On my computer, there's a file /etc/dictionaries-common/words
containing a large collection of English words:
>>> with open("/etc/dictionaries-common/words") as f:
... words = [line.strip() for line in f]
...
>>> "python" in words
True
>>> "BDFL" in words
False
Let's create a dictionary storing the lengths of all those words:
>>> word_lengths = {w: len(w) for w in words}
>>> word_lengths["parrot"]
6
And, just for kicks, we'll shuffle our original word list:
>>> from random import shuffle
>>> shuffle(words)
>>> words[:5]
["Willie's", 'Araceli', 'accessed', 'engagingly', 'hobnobs']
Mmm, hobnobs. Anyway ... now that we've messed around a bit with words
, we've become a little bit paranoid (possibly for the same reason that we're craving hobnobs), and we want to check that all the words in our word_lengths
dictionary are still in words
after we mixed it all up:
>>> all(w in words for w in word_lengths)
True
Well, we got there, but on my machine that took over three minutes - enough time to eat a couple more delicious biscuits, at least. Thinking about it, it's obvious why: we've got ...
>>> len(words)
99171
... nearly a hundred thousand words to check, and for each one in the dictionary, Python has to search through our mixed-up list of words until it finds a match. It won't always have to check the whole list, but on average that's going to be fifty thousand words (or half the list) each time, for a total of 50,000 × 100,000 = 5,000,000,000 tests. Five billion is a lot, even in this miraculous age of technology.

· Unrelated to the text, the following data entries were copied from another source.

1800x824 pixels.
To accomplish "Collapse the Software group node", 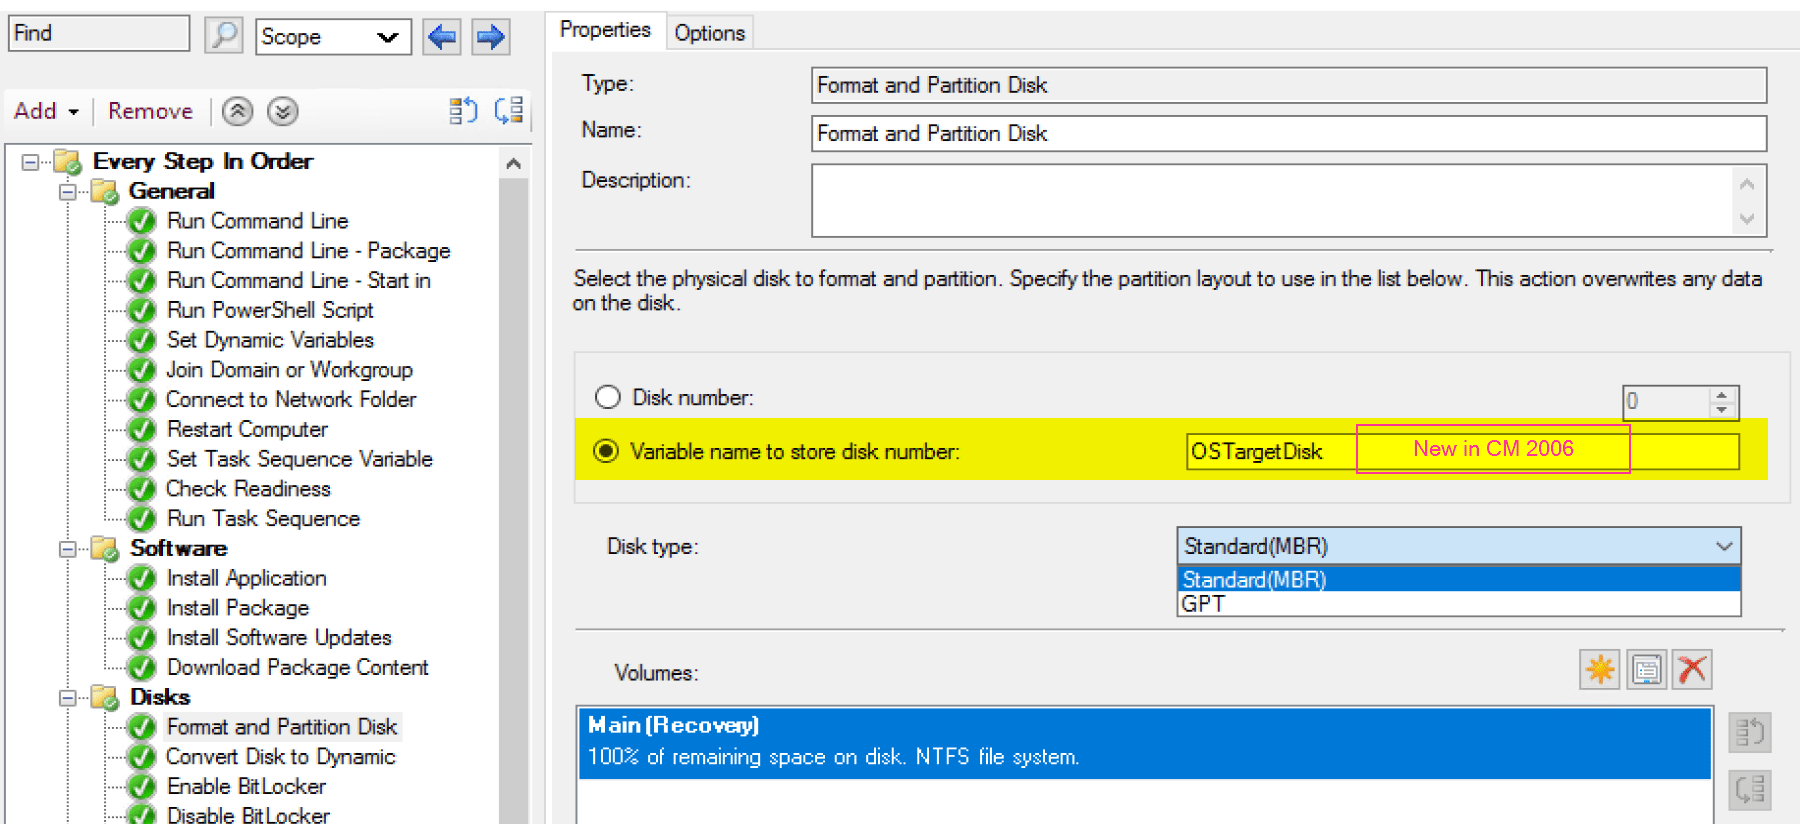I will point(67,548).
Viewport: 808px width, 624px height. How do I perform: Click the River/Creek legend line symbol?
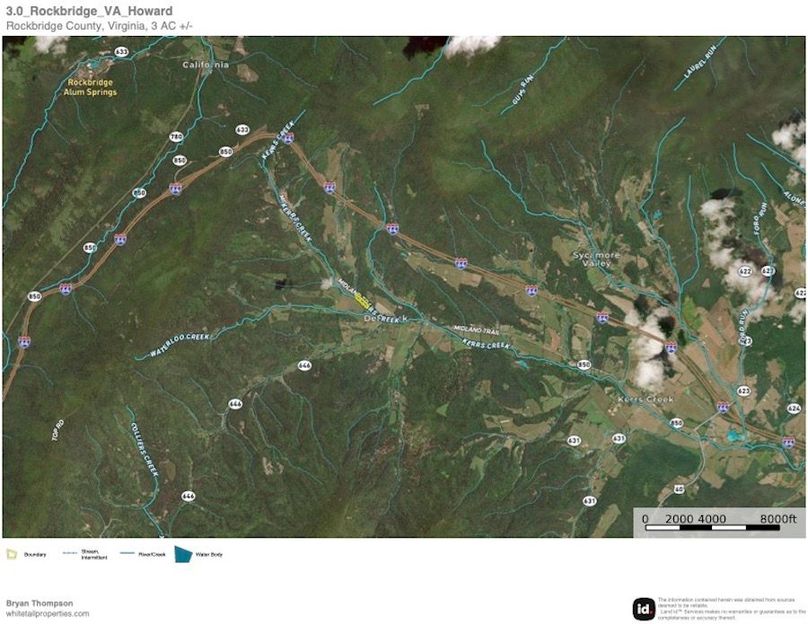pyautogui.click(x=128, y=551)
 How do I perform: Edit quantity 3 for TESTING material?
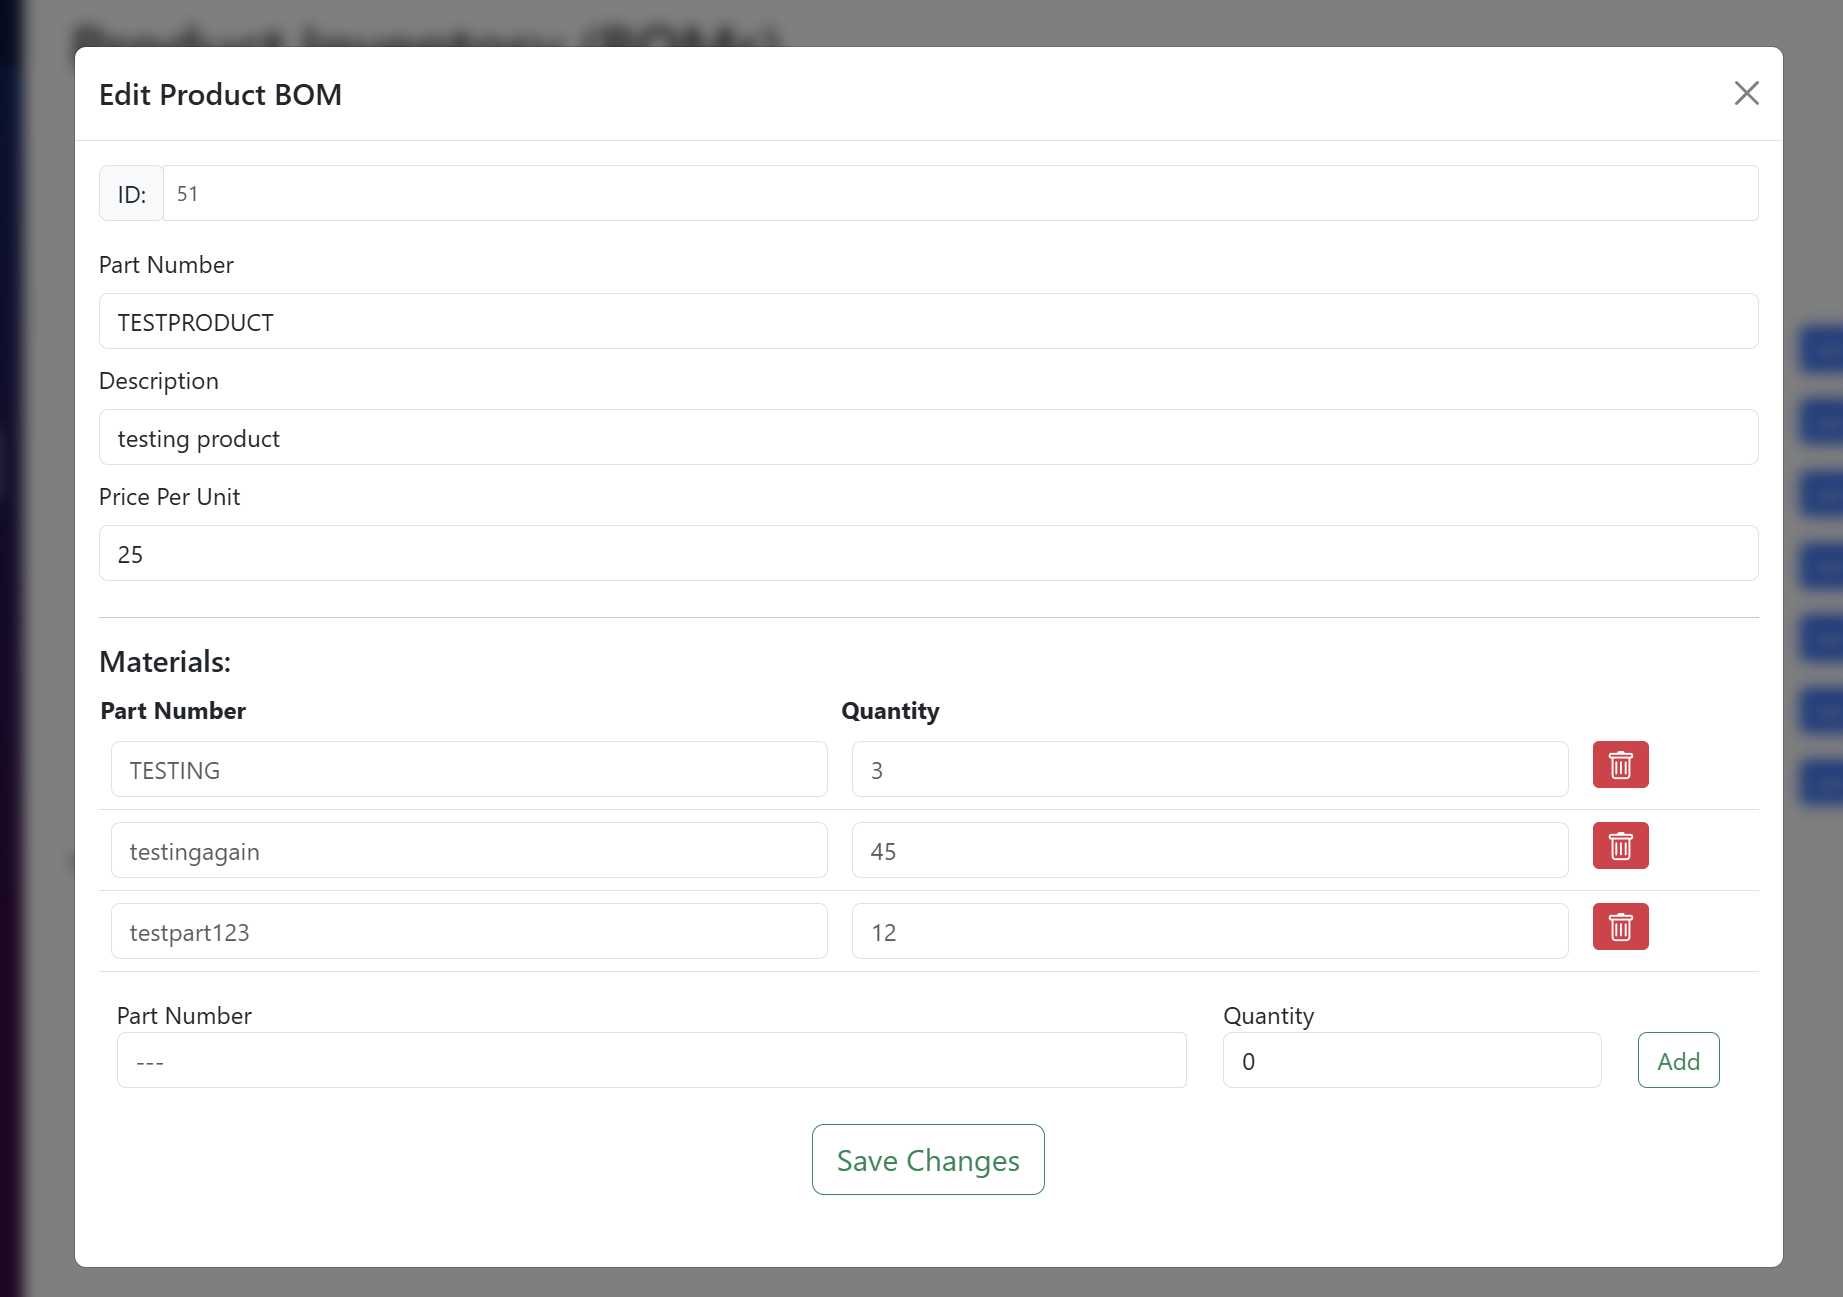pyautogui.click(x=1210, y=769)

Just to be absolutely sure (I'm not normally so paranoid; normally I just get sleepy), let's check the other way around, and make sure that everything in words
is still in word_lengths
:
>>> all(w in word_lengths for w in words)
True
Hey, what? This time it was, like, a tenth of a second! What gives? You're freaking me out, man ... and hey, where are my biscuits? I had them just now, I'm sure of it.
Unlike a list, which can be in any old order (so making sure that some item is in there means checking each item in turn until we find it), a dictionary is a bit more efficient. Probably less fun at parties, but hey, leave it in charge of the music and all is copacetic, y'know?
The secret of dictionaries' ruthless efficiency is that for each item, the dictionary calculates a hash (just an integer, really) of the key based on its content, and uses that to store the item at a specific location in memory. Then, when you go looking for the item, it calculates the hash of the key's content again, says to itself "okay, "python"
, that hashes to 7036520087640895475
... yeah, I know where I must have put that, then", and goes straight to the right memory location to find it. So this time, it only had to do a hundred thousand checks rather than five billion.
It's kinda like having all your CDs neatly alphabetised on shelves, rather than stacked randomly out of their cases on top of your speakers. Dictionaries know where it's at, I'm telling you.
But there's a price to pay for dictionaries' ability to keep it together. Remember when I said that the dictionary calculates a hash based on the item's content? Well, what happens if that content changes? For immutable objects that's not a problem - their content can't change - but mutable objects, by definition, can change their contents, and when they do, their hash (if they even have one) will change too. Which is cool, obviously, not everyone wants to be put in a box, I get that, but if the hash has changed, there's no way for the dictionary to work out where it put the thing.
It's as though Joy Division changed their name to New Order, and now you've got no idea where you put that 12" remix of Blue Monday. It's just not gonna work.
So, dictionaries have a rule: if you want to be a key, don't go changing.